Als „schöner Garten“ mit Kieselbelag in Blauweiß und einem Brunnen mit Perseus-Figur, der triumphierend das abgeschlagene Haupt der Medusa hochreißt, war der Grottenhof in den 1580er Jahren in der Regierungszeit von Wilhelm V. nach Plänen von Friedrich Sustris eingerichtet worden: Ein Rückzugsort zur Entspannung des Fürsten, ein besonderer Repräsentationsort für sommerliche Empfänge. Die Gäste sollten nur sehen, dass man an der Isar nicht provinziell war! So ein manieristischer Garten mit Grotte war der letzte Schrei, der aus Italien über die Alpen hallte und seinen Ursprung in der Nachahmung einer antik-römischen Tradition hatte.

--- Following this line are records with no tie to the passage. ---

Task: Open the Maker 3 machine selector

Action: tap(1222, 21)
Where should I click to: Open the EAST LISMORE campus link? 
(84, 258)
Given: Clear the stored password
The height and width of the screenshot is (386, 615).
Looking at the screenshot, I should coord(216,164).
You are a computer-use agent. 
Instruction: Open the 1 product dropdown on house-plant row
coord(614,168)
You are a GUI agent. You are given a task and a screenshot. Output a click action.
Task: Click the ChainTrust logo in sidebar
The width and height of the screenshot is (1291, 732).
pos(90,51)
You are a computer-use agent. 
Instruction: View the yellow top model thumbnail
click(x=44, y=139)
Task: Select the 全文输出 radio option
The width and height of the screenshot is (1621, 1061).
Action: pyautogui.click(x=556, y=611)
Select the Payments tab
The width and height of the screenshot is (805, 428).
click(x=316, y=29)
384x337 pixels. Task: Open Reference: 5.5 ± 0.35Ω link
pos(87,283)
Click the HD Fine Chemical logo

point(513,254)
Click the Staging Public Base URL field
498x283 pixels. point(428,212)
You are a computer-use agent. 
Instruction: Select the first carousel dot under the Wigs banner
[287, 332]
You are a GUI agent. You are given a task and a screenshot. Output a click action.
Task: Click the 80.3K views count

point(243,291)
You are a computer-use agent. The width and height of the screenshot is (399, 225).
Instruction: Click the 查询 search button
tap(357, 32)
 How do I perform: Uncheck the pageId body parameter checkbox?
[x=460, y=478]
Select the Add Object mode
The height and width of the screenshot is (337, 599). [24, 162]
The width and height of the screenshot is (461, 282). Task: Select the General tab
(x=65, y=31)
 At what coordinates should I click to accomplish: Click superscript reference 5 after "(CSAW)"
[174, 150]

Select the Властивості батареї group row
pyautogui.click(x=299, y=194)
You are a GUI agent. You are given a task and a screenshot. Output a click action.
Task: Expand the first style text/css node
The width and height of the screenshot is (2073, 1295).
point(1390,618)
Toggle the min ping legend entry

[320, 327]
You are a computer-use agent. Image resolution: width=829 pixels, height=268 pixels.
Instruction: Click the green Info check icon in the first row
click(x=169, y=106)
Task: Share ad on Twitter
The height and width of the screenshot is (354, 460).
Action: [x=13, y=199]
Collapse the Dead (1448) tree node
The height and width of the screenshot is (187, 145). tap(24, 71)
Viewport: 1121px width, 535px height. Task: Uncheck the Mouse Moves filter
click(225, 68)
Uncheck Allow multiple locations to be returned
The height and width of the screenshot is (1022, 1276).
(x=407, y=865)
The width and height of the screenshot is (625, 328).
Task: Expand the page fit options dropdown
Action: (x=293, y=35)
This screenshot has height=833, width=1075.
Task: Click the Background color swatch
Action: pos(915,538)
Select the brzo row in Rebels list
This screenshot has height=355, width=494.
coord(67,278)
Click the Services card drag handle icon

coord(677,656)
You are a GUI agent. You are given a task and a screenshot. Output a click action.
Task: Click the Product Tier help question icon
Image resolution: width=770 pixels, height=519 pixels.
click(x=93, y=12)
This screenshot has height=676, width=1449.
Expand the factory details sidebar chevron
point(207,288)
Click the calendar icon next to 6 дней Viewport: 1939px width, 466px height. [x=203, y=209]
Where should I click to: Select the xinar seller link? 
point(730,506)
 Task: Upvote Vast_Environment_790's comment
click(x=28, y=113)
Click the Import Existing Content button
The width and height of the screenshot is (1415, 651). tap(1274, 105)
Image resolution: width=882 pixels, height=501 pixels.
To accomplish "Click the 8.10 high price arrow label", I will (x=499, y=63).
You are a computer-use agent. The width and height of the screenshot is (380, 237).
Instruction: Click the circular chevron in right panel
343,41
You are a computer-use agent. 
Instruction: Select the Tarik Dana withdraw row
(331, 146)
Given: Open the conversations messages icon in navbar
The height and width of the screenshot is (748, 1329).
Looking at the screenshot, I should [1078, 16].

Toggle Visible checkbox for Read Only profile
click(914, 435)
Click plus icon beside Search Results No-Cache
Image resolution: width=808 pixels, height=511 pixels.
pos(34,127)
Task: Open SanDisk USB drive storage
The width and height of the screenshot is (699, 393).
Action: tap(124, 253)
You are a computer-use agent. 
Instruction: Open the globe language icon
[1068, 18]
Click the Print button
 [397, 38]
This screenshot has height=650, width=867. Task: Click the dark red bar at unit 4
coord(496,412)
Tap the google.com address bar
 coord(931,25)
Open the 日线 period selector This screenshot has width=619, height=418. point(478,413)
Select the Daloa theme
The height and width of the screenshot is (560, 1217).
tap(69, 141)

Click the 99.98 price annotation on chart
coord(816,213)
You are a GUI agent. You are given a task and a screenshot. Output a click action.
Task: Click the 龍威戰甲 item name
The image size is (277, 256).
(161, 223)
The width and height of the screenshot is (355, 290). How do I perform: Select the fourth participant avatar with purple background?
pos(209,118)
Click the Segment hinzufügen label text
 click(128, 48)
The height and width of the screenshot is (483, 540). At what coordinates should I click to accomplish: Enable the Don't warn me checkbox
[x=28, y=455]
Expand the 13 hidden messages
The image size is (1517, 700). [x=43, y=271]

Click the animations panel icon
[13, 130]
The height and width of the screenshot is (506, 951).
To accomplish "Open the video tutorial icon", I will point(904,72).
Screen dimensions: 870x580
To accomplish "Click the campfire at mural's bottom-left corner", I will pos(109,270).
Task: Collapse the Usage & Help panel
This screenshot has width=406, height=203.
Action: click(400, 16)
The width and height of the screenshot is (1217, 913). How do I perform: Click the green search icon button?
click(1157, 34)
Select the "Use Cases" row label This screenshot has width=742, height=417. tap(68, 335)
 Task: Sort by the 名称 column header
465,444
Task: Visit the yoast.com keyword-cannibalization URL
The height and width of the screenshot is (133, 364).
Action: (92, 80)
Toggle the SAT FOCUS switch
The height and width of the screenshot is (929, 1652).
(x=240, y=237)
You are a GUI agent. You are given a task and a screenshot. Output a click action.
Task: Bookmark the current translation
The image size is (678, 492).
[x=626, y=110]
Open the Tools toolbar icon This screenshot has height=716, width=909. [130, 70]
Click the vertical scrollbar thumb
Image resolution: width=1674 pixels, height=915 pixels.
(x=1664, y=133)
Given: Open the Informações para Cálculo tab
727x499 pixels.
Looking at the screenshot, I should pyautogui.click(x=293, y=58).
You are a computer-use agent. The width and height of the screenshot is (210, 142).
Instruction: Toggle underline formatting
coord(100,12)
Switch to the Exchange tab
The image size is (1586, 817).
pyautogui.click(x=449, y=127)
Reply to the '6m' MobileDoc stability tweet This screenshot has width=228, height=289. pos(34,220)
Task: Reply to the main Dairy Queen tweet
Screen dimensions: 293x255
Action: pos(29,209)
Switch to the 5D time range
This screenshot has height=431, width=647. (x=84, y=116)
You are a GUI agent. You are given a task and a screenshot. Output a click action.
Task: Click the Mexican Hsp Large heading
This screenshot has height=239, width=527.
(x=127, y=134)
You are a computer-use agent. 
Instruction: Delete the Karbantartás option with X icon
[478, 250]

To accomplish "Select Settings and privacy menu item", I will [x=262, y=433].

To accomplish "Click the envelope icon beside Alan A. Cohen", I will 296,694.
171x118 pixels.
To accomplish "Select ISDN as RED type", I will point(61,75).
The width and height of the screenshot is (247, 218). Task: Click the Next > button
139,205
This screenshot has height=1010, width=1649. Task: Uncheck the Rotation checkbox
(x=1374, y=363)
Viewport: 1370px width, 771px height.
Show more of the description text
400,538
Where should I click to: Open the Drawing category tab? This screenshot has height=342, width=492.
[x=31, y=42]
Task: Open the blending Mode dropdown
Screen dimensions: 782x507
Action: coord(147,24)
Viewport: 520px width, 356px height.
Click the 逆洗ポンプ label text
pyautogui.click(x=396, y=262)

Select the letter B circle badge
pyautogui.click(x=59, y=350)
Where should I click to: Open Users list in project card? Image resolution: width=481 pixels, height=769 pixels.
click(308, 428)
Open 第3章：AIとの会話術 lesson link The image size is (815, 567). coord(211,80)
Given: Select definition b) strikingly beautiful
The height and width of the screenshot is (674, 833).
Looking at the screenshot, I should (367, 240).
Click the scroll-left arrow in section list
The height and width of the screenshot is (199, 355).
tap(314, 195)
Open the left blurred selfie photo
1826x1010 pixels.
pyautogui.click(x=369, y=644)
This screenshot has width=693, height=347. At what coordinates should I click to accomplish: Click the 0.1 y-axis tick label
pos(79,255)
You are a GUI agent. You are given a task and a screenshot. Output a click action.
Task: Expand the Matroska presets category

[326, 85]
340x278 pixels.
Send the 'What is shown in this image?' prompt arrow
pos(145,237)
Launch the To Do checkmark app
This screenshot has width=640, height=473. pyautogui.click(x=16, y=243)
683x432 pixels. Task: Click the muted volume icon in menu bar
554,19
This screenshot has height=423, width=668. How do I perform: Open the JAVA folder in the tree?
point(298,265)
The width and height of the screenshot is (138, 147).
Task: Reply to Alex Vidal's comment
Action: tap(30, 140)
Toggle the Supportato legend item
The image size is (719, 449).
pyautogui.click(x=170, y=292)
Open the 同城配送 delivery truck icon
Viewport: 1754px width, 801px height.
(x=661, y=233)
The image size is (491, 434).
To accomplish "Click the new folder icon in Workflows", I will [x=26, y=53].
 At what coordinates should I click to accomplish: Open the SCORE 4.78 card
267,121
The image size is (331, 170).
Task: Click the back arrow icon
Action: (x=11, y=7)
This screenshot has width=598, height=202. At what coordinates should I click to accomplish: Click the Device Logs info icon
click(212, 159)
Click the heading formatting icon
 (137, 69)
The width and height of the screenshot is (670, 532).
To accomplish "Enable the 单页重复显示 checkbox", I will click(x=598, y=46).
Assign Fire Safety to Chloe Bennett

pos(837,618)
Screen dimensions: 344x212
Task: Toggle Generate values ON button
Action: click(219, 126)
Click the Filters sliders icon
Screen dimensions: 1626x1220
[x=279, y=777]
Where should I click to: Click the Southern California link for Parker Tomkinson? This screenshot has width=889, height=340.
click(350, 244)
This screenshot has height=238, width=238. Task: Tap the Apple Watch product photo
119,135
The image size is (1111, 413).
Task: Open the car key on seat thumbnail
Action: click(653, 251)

Muscheln über Muscheln, bunte Steine, Tropfsteine, Bergkristalle und Korallenäste, dazwischen der schwebende Götterbote Merkur und Fresken, die von den Verstrickungen olympischer Götter erzählen: Es ist eine einzigartige, filigrane Raumskulptur.
Sie hatte jahrhundertelang Bestand, obwohl man bei ihrer Baustatik einstmals bis an die Grenzen des Machbaren gegangen war. Erst der Luftdruck der „Antiquariumsbombe“ im Juli 1944 bringt die Gewölbedecke der Grottenhalle zum Einsturz – die Wände mit ihren Fresken bleiben stehen und bilden die Kulisse für Konzerte.
Seit dem Wiederaufbau der Halle (bei der Beschaffung der unzähligen Muscheln war man bei Fischern am Ammersee fündig) hat sie keine grundlegenden Erhaltungsmaßnahmen erfahren, lediglich Gitternetze wurden gespannt, um Tauben abzuhalten. Auch wenn die Grotte eine überdachte Halle ist: Sie ist an er einen Seite völlig offen, schräg fallender Regen dringt bis zu einem Drittel der Raumtiefe ein. Im Prinzip herrscht dort Außenklima mit allen Temperaturschwankungen und dem Wechsel der Lichtverhältnisse.
Schadsalze fressen sich flächig unter die Fresken und sprengen den Putz, die Farben verblassen bis zur Unkenntlichkeit, Staubschmiere verkniestert die Muschelarrangements: Soll dieses Kleinod im Raumprogramm der Residenz  nicht noch mehr verkommen, ist eine Generalsanierung unvermeidlich. Diese war im Zusammenhang mit der Restaurierung 1997 bis 2000) des benachbarten Antiquariums auch angedacht – aus Sparsamkeit aber auf Eis gelegt worden.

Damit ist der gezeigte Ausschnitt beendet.